The original Libro Amarillo is a photocopy of an unknown master copy that was donated to a civil society organisation by someone who claimed to have found it. The finding of this book challenged the years of stonewalling by the Salvadoran security forces about their role in the brutal civil war that killed about 1.4% of all Salvadorans and displaced hundreds of thousands more. The book was the first confidential Salvadoran Military document to be made public. However not all of the images on the homepage are from El Libro Amarillo.

Images in order of appearance

  1. Front cover of El Libro Amarillo. The front cover has a handwritten note that says, in Spanish: Use it. “Make copies of the photographs and put them on your bulletin board so you will know who your enemies are.”

  2. Photographs from El Libro Amarillo of: Jose Abrego, Jose Abrego Quinteros, Julio Acosta, Pedro Acosta, Alfredo Acosta, Ramon Acosta, Jose Acosta, Oscar Aguirre, Carlos Aguirre, Victoriano Aguillon, Ernesto Aguilar, Mario Aguilar, jose Aguilar, Jose Alas, Florentino Alas, Maria Alas, Andres Alas, Francisco Aleman. These images were chosen randomly.
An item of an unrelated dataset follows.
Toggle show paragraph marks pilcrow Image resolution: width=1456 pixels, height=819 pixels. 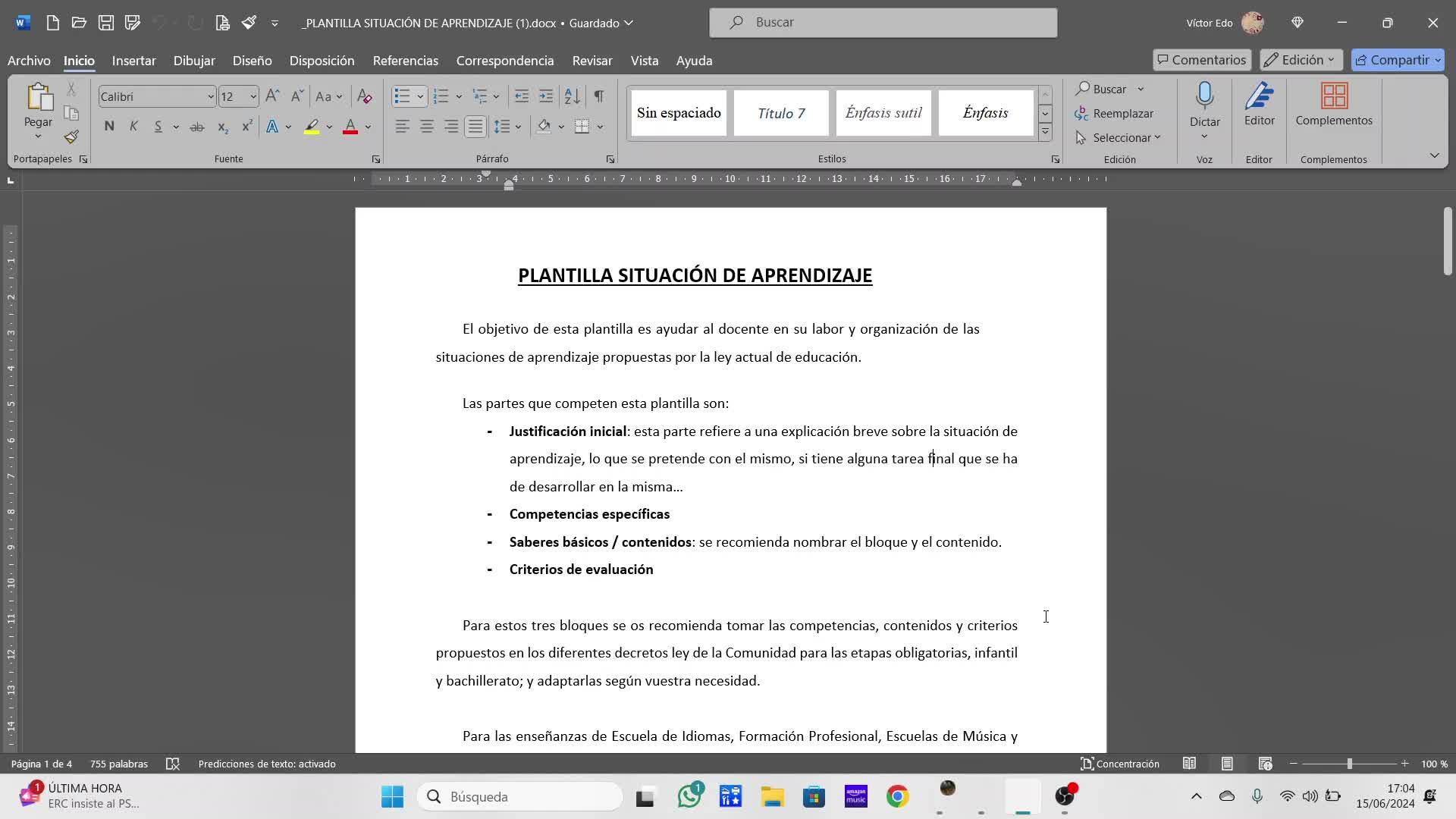pyautogui.click(x=599, y=96)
  3. Photographs from El Libro Amarillo of: Rafael Contreras, Lucia Constanza, Teresa Constanza, Santos Cortez, Daniel Cortez, Fermin Cortez, Maria Cortez, Maria Cortez Ostorga. These images were also chosen randomly.

  4. My visa to travel to Australia: I came to Australia as a refugee from the war, this is the front page of my visa. I was five years old.

  5. The opening page of From Madness to Hope, the final report of the Truth Commission for El Salvador. Which says, in Spanish: “All of these things happened among us…” which is where the title for this blog comes from: “todo esto paso entre nosotros…”

There, that’s all the story I have for now. There will be others and I promise they won’t be so heavy. Thanks for reading and for being here.